INPUT DATA
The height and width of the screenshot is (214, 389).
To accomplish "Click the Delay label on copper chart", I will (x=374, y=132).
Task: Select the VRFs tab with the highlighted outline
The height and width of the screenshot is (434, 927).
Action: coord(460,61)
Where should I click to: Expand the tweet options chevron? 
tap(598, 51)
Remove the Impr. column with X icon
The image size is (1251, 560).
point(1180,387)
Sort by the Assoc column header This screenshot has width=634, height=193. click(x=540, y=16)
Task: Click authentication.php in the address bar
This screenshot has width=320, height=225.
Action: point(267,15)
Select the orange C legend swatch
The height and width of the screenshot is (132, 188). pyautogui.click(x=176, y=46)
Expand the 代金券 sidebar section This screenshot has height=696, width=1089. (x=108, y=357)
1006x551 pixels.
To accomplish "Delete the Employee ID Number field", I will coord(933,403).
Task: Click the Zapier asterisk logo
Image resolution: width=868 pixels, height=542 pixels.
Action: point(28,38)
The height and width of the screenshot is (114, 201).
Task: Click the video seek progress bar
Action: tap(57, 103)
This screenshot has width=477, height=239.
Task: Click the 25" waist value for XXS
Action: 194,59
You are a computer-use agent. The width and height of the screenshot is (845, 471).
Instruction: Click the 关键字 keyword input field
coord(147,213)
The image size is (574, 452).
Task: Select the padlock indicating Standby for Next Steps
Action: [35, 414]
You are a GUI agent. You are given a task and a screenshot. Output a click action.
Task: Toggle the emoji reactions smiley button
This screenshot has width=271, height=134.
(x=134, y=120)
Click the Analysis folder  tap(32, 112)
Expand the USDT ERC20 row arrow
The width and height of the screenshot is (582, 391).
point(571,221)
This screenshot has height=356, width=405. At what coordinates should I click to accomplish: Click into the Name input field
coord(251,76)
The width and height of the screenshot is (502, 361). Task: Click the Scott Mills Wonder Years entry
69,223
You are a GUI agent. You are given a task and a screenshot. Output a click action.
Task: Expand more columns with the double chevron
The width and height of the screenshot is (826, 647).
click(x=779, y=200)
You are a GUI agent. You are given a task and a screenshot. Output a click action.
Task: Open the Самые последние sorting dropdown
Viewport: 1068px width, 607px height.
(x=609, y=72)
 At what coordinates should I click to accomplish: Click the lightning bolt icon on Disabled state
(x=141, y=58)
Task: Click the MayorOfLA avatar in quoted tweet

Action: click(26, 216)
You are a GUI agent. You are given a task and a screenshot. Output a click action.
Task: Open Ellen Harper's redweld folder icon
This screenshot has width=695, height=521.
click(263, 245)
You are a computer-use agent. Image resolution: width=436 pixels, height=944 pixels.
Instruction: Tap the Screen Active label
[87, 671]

WHAT TO PRODUCE
Restate the data word for word, leaving nothing out.

COMPLETED EXERCISE
The height and width of the screenshot is (214, 389).
To accomplish "Click the Delay label on copper chart", I will (x=374, y=132).
Task: Select the VRFs tab with the highlighted outline
The height and width of the screenshot is (434, 927).
Action: coord(460,61)
Where should I click to: Expand the tweet options chevron? 
tap(598, 51)
Remove the Impr. column with X icon
The image size is (1251, 560).
point(1180,387)
Sort by the Assoc column header This screenshot has width=634, height=193. click(x=540, y=16)
Task: Click authentication.php in the address bar
This screenshot has width=320, height=225.
Action: point(267,15)
Select the orange C legend swatch
The height and width of the screenshot is (132, 188). pyautogui.click(x=176, y=46)
Expand the 代金券 sidebar section This screenshot has height=696, width=1089. (x=108, y=357)
1006x551 pixels.
To accomplish "Delete the Employee ID Number field", I will coord(933,403).
Task: Click the Zapier asterisk logo
Image resolution: width=868 pixels, height=542 pixels.
Action: point(28,38)
The height and width of the screenshot is (114, 201).
Task: Click the video seek progress bar
Action: tap(57, 103)
This screenshot has width=477, height=239.
Task: Click the 25" waist value for XXS
Action: 194,59
You are a computer-use agent. The width and height of the screenshot is (845, 471).
Instruction: Click the 关键字 keyword input field
coord(147,213)
The image size is (574, 452).
Task: Select the padlock indicating Standby for Next Steps
Action: [35, 414]
You are a GUI agent. You are given a task and a screenshot. Output a click action.
Task: Toggle the emoji reactions smiley button
This screenshot has width=271, height=134.
(x=134, y=120)
Click the Analysis folder  tap(32, 112)
Expand the USDT ERC20 row arrow
The width and height of the screenshot is (582, 391).
point(571,221)
This screenshot has height=356, width=405. At what coordinates should I click to accomplish: Click into the Name input field
coord(251,76)
The width and height of the screenshot is (502, 361). Task: Click the Scott Mills Wonder Years entry
69,223
You are a GUI agent. You are given a task and a screenshot. Output a click action.
Task: Expand more columns with the double chevron
The width and height of the screenshot is (826, 647).
click(x=779, y=200)
You are a GUI agent. You are given a task and a screenshot. Output a click action.
Task: Open the Самые последние sorting dropdown
Viewport: 1068px width, 607px height.
(x=609, y=72)
 At what coordinates should I click to accomplish: Click the lightning bolt icon on Disabled state
(x=141, y=58)
Task: Click the MayorOfLA avatar in quoted tweet

Action: click(26, 216)
You are a GUI agent. You are given a task and a screenshot. Output a click action.
Task: Open Ellen Harper's redweld folder icon
This screenshot has width=695, height=521.
click(263, 245)
You are a computer-use agent. Image resolution: width=436 pixels, height=944 pixels.
Instruction: Tap the Screen Active label
[87, 671]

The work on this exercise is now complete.